Elias (3.8.10 22:23)
Hallo Lieblings-Patenonkel und Lieblings-Sandra,

danke für die Kili-Post!!! Damit kann ich morgen prima im Kindergarten angeben! Bringt bloß viele Fotos und noch mehr Geschichten und jede Menge Zeit mit. Ich will - wie immer - alles ganz genau wissen, was ihr erlebt habt.
Gestern hab ich mir meinen Schulranzen ausgesucht. Richtig cool mit Lego-Polizei drauf! Einige Entwürfe für meine selbstgebastelten Schulanfangseinladungen hab ich schon gebastelt. Jetzt muss nur noch schnell bissl Herbst und Winter werden, kurz Ostereier suchen und Geburtstag feiern und schwupps - schon bin ich ein Schulkind!
Wisst ihr eigentlich, dass ich schon richtig gut schwimmen, reinspringen und nach einem Ring im Wasser tauchen gelernt habe? Vielleicht hab ich am Freitag meine Schwimmprüfung und bin dann ein echtes "Seepferdchen"!!! Da staunste! Nicht nur ihr erlebt Abenteuer!
Ach ja - und unser schöner allerliebster Lieblingstrabbi wurde am Sonntag abgeholt. Wenigstens soll mit seinen Teilen ein anderer repariert werden. Wenn er in den Schrottcontainer gekommen wäre, hätte ich ihn heimlich wieder rausgeholt! Bestimmt! Bissl traurig ist es trotzdem.
Zu Amelies 4. Geburtstag waren nur kleine Mädls da. Keine wollte spielen, was ich gesagt hab. Phh - keene Ahnung. Und obwohl ich überhaupt ne der Bestimmer sein wollte, hat Mama mich mit Papa zum Opa geschickt, um Holz zu hacken. Toll ... Das nächste Mal darf Amelie auch nicht bei mir mitfeiern! Na oder vielleicht - erstmal sehen. Ist ja meine Lieblings-Schwester und manchmal ganz nett.
Bald wollen wir eine Woche in den Urlaub fahren. Aber meine Eltern haben noch keine gleichen Ideen, wo es hingehen könnte. Vielleicht sollten ich das mal entscheiden?
So viele Grüße - drückt euch mal gegenseitig von mir.

Elias

und der Rest der Familie


Anja (3.8.10 22:28)
Obwohl "Auszug aus meinem Tagebuch" richtig interessant war, lässt sichs inzwischen nicht mehr lesen.

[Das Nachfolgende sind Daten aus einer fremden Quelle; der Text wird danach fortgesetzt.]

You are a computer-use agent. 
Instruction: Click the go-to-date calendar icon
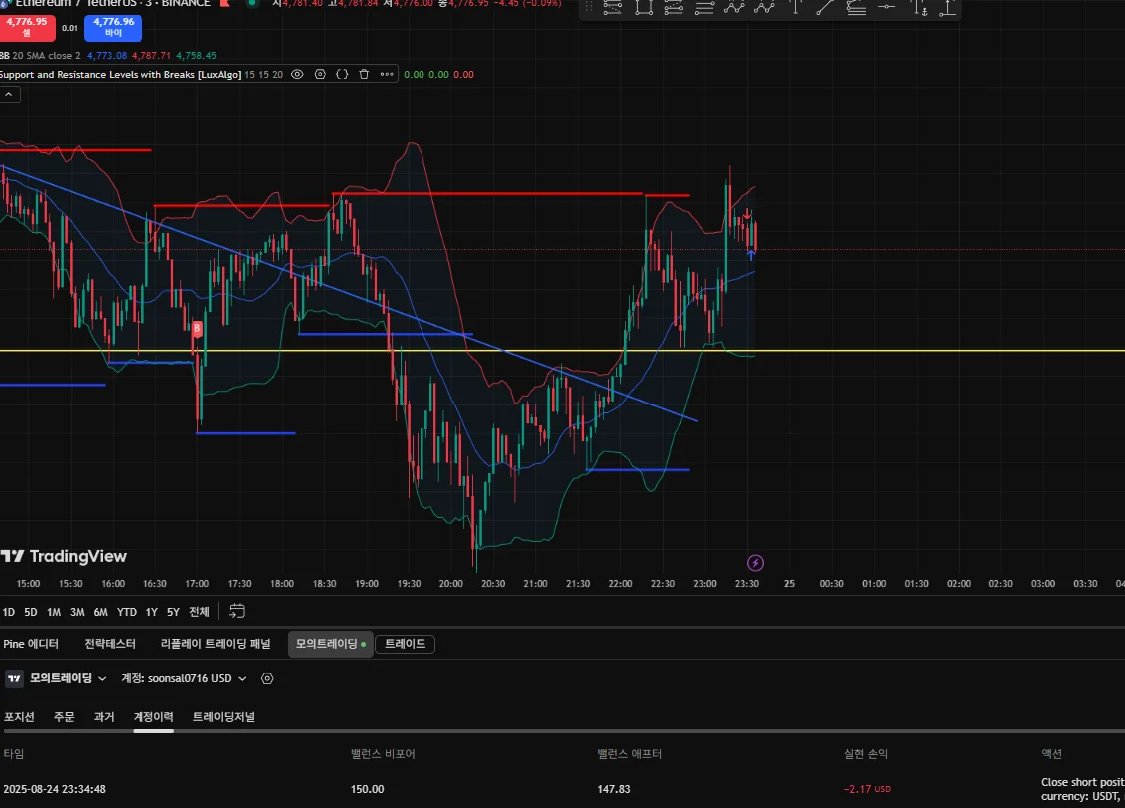(x=236, y=611)
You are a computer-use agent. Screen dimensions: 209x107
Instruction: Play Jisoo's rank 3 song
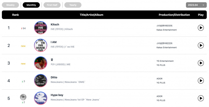coord(201,63)
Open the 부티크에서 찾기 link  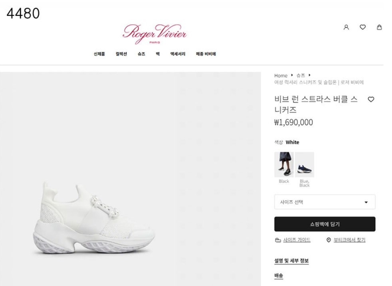click(x=349, y=240)
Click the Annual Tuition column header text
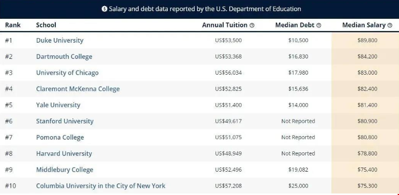This screenshot has width=399, height=195. (x=225, y=25)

Wie schon gesagt: Internet ist was Feines - wenns funktioniert ...

Ich freu mich übringens für euch, dass es mit dem Oka-Delta nun evtl. doch was wird!!!!!!!!!!!!!!!!!!! Viel Spaß noch

Anja


Sven (4.8.10 19:32)
...Seefahrt ist eben doch nur was für echte Seebären


Anja in Vietnam (10.8.10 07:11)
Hallöchen Ihr 2!!
Stellt doch endlich mal ein par Bilder rein!!! Ich will Bilder! Wie war denn das Oka-Delta? Und könnt ihr mir nen Zebra mitbringen? Oder ein Erdmännchen, das passt sogar ins Handgepäck! Oder einen Säbelzahnschwerttigerfisch!!!! Den hat nicht jeder unddas is bestimmt der letzte Schrei.

Liebste Grüße aus Ho Chi Minh City


anja aus castletown (10.8.10 08:33)
Habt ihr euch wenigstens eine Spendenquittung ausstellen lassen?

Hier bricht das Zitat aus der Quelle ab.